* **What needs to be done**:
Extract the lines from the line with "Screen dimensions: 828x737" up to and including the line with "click(384, 49)", copying them word for word but leaving out the pictures.

* **Element lookup records**:
□ □ □
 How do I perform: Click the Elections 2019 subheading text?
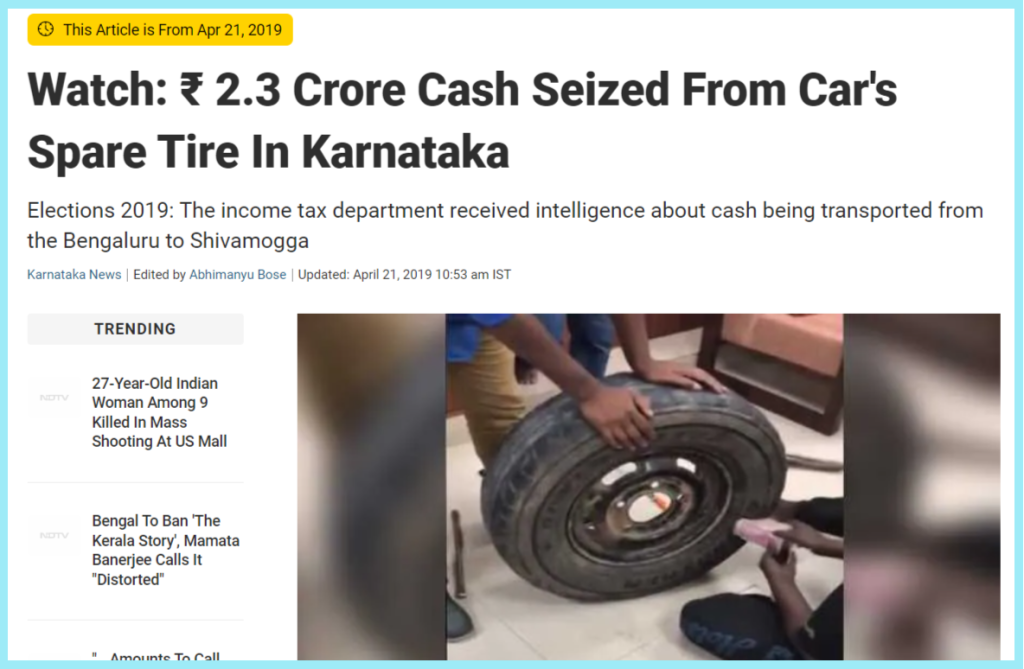point(505,225)
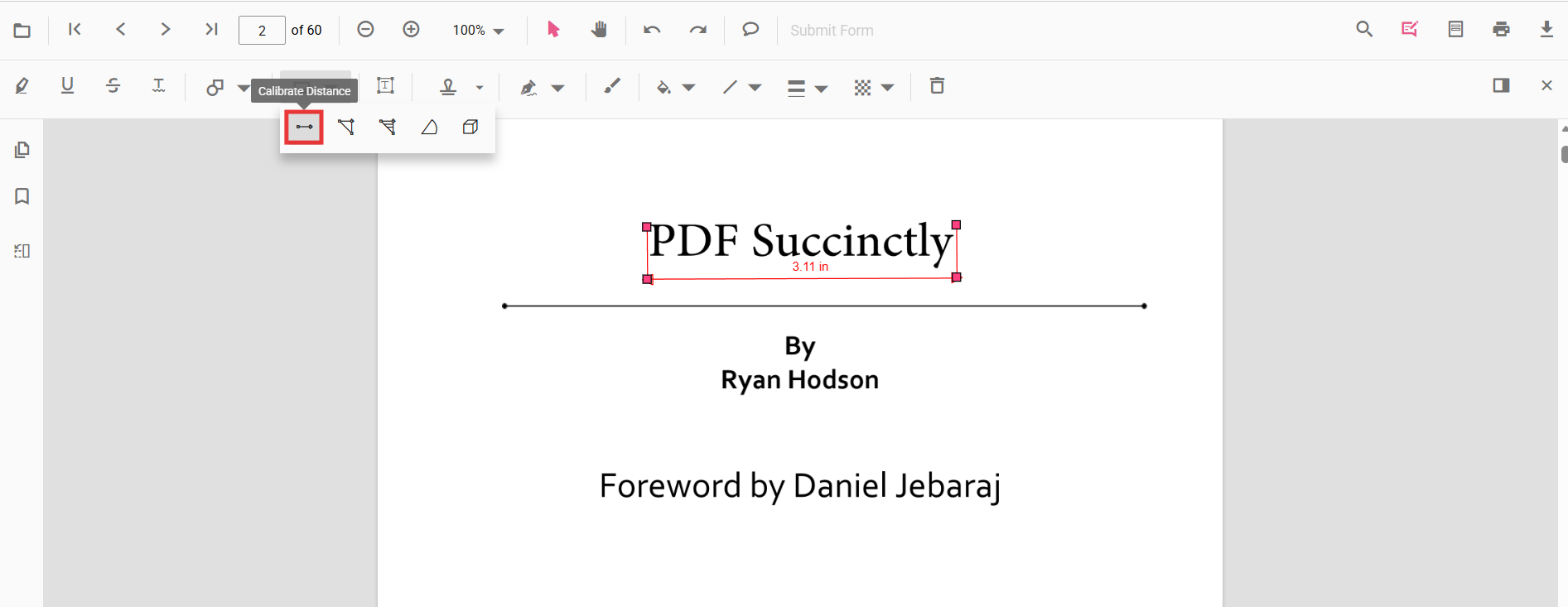Activate the Highlight text tool
This screenshot has height=607, width=1568.
point(22,86)
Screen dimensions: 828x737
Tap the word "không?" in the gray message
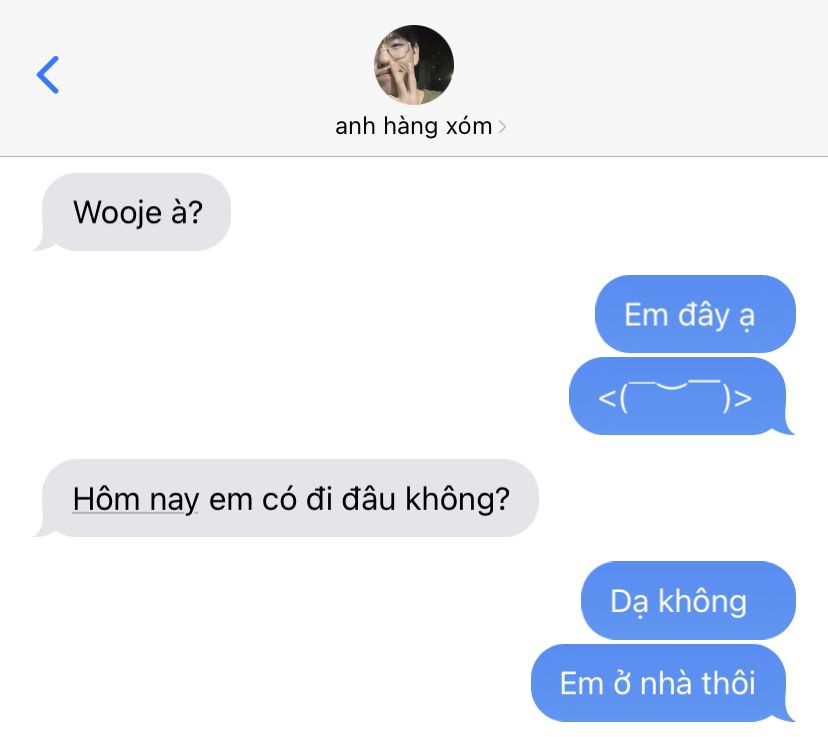[x=457, y=499]
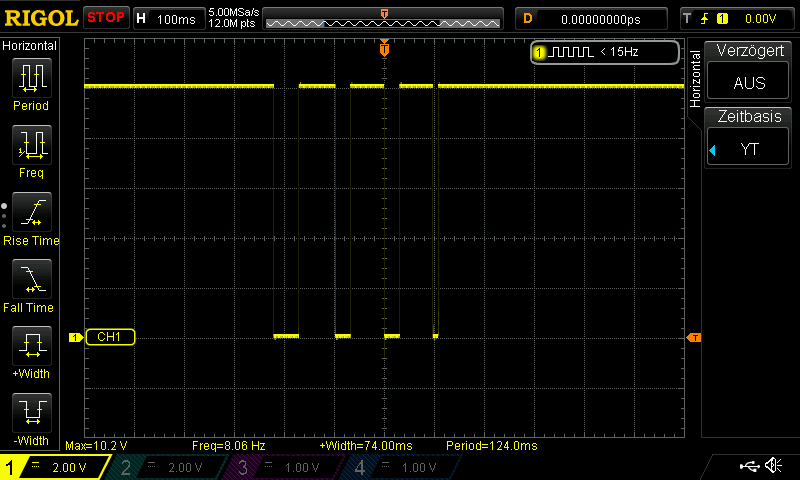Click the orange trigger position marker atop grid
This screenshot has width=800, height=480.
click(384, 49)

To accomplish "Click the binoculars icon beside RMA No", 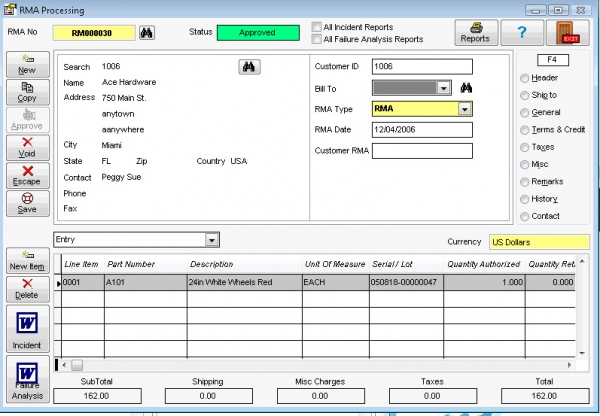I will click(148, 33).
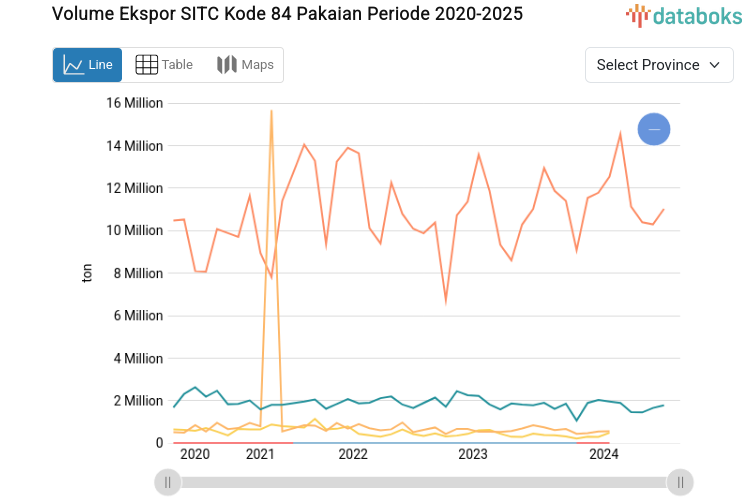Select the Line view tab label
The height and width of the screenshot is (498, 753).
pyautogui.click(x=100, y=65)

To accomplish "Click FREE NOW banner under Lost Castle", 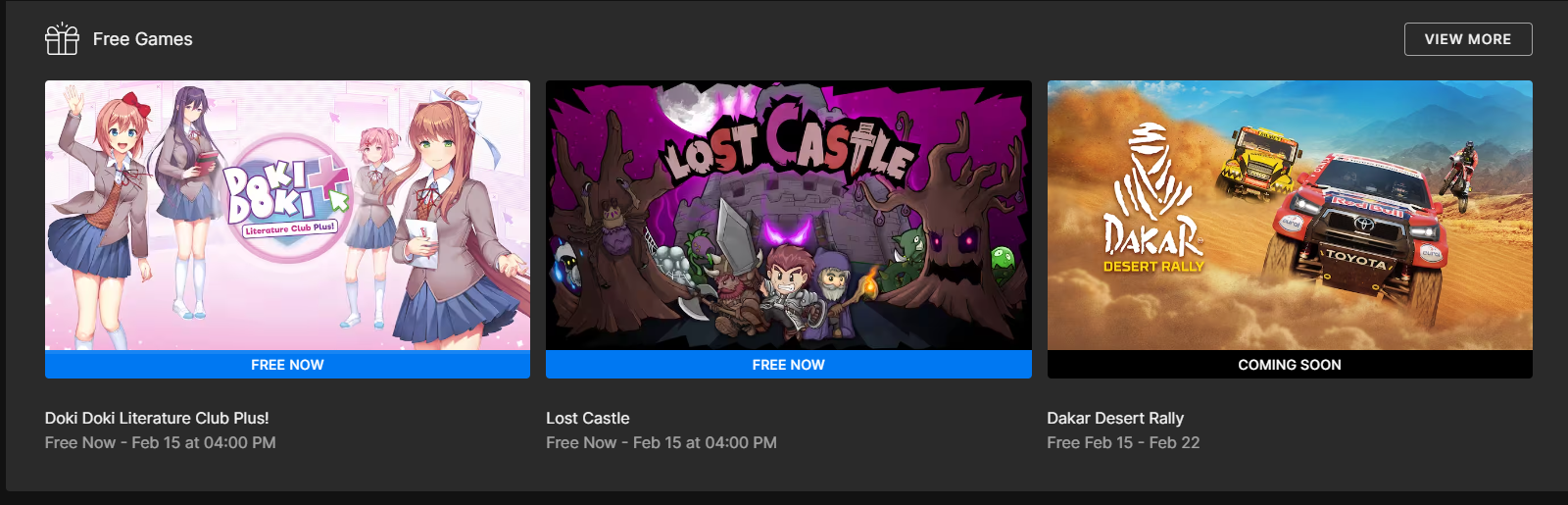I will pos(789,365).
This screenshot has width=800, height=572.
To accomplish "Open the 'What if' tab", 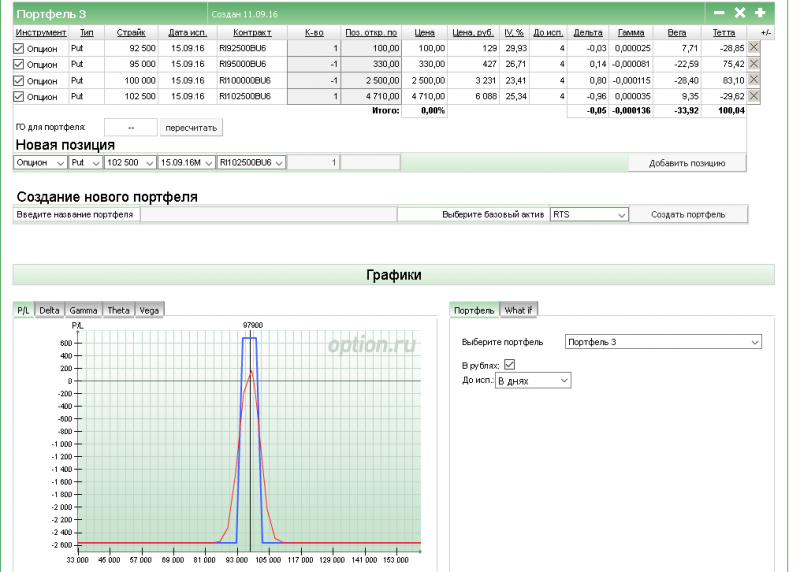I will pos(518,310).
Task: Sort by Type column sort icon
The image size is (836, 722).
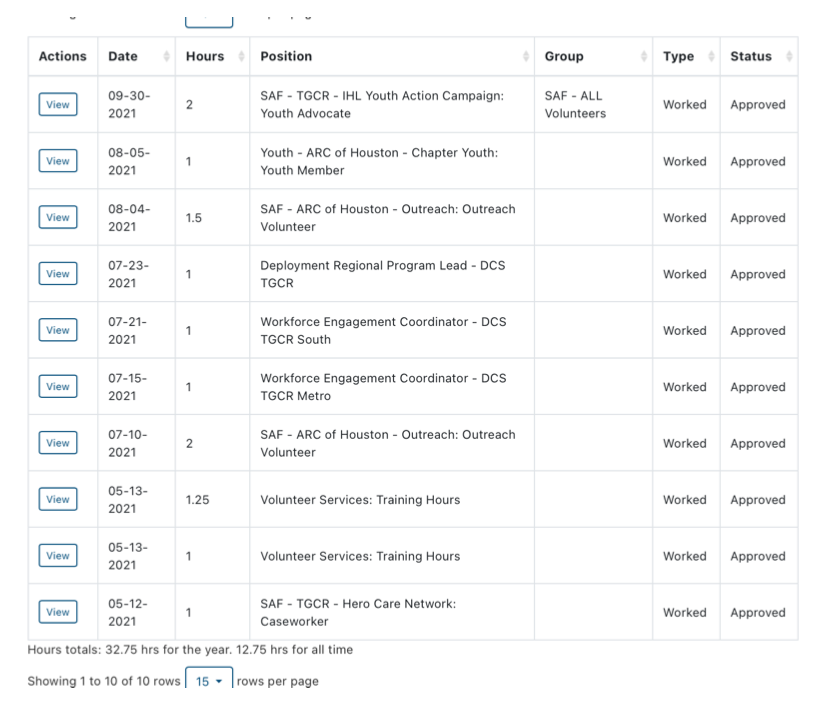Action: click(711, 57)
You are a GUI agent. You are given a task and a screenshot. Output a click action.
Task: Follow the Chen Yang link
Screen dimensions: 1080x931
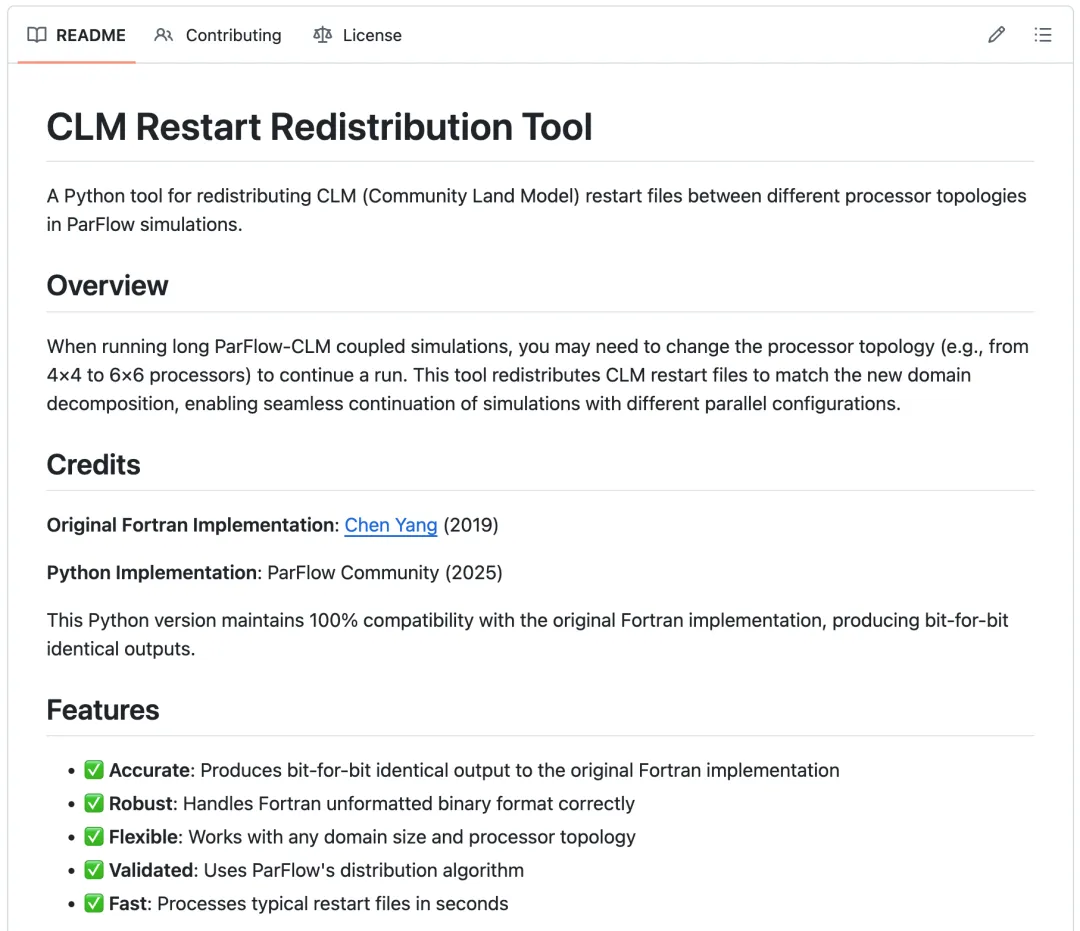[391, 525]
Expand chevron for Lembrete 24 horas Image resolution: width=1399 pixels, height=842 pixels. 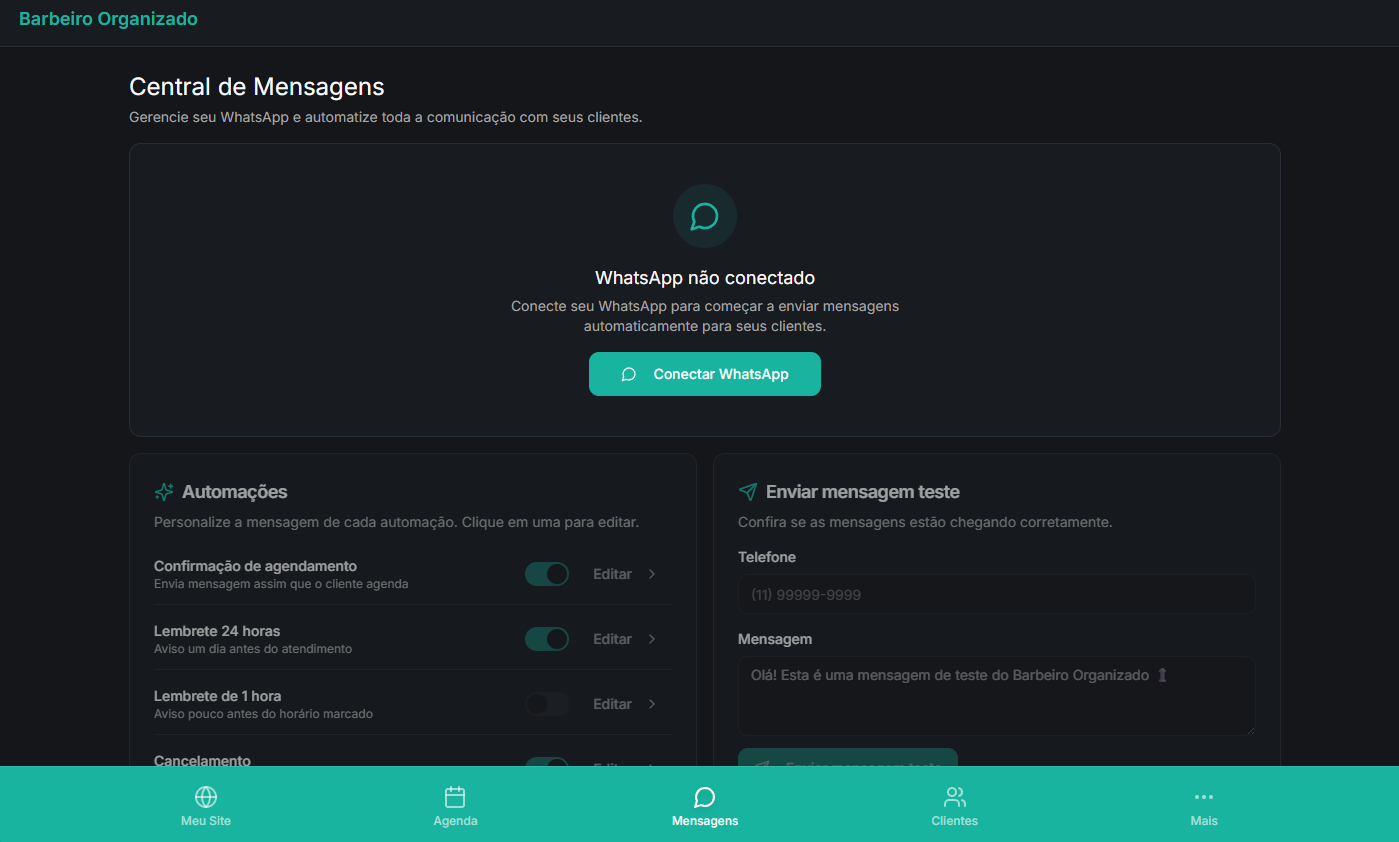(x=652, y=639)
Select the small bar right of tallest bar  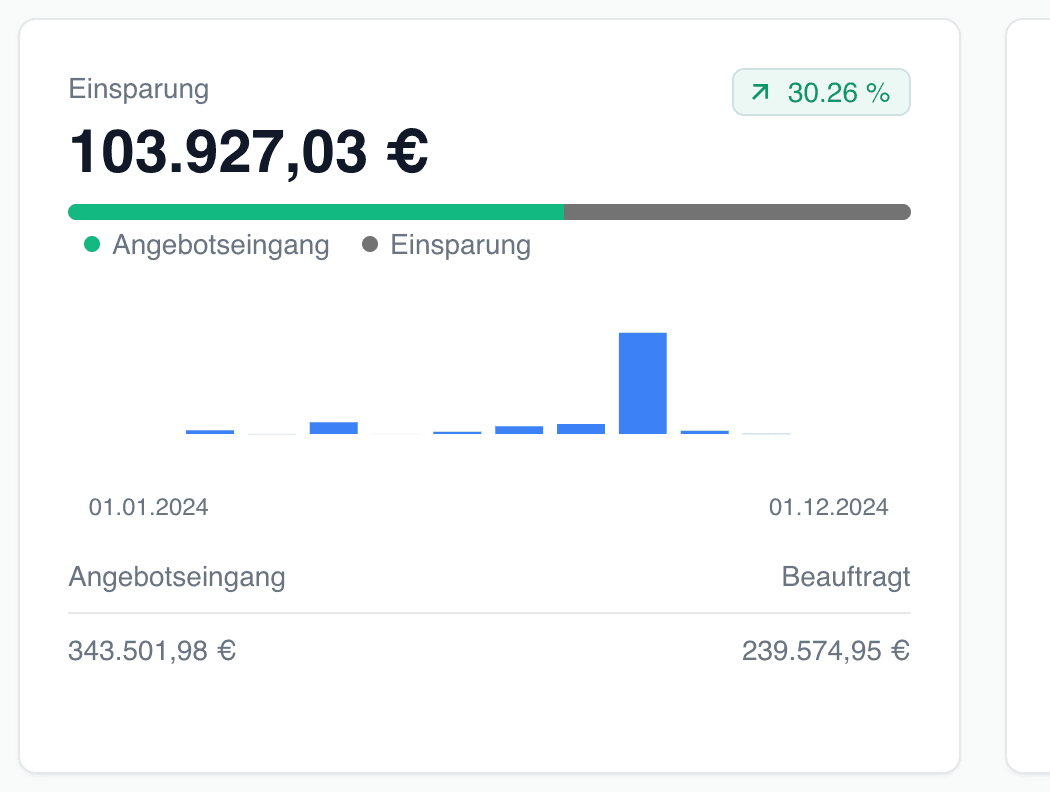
□ □ □
* **Solution to this exercise**:
Screen dimensions: 828x737
Tap the word "không?" in the gray message
[x=457, y=499]
Click the orange trigger position marker atop grid
This screenshot has width=800, height=480.
click(384, 49)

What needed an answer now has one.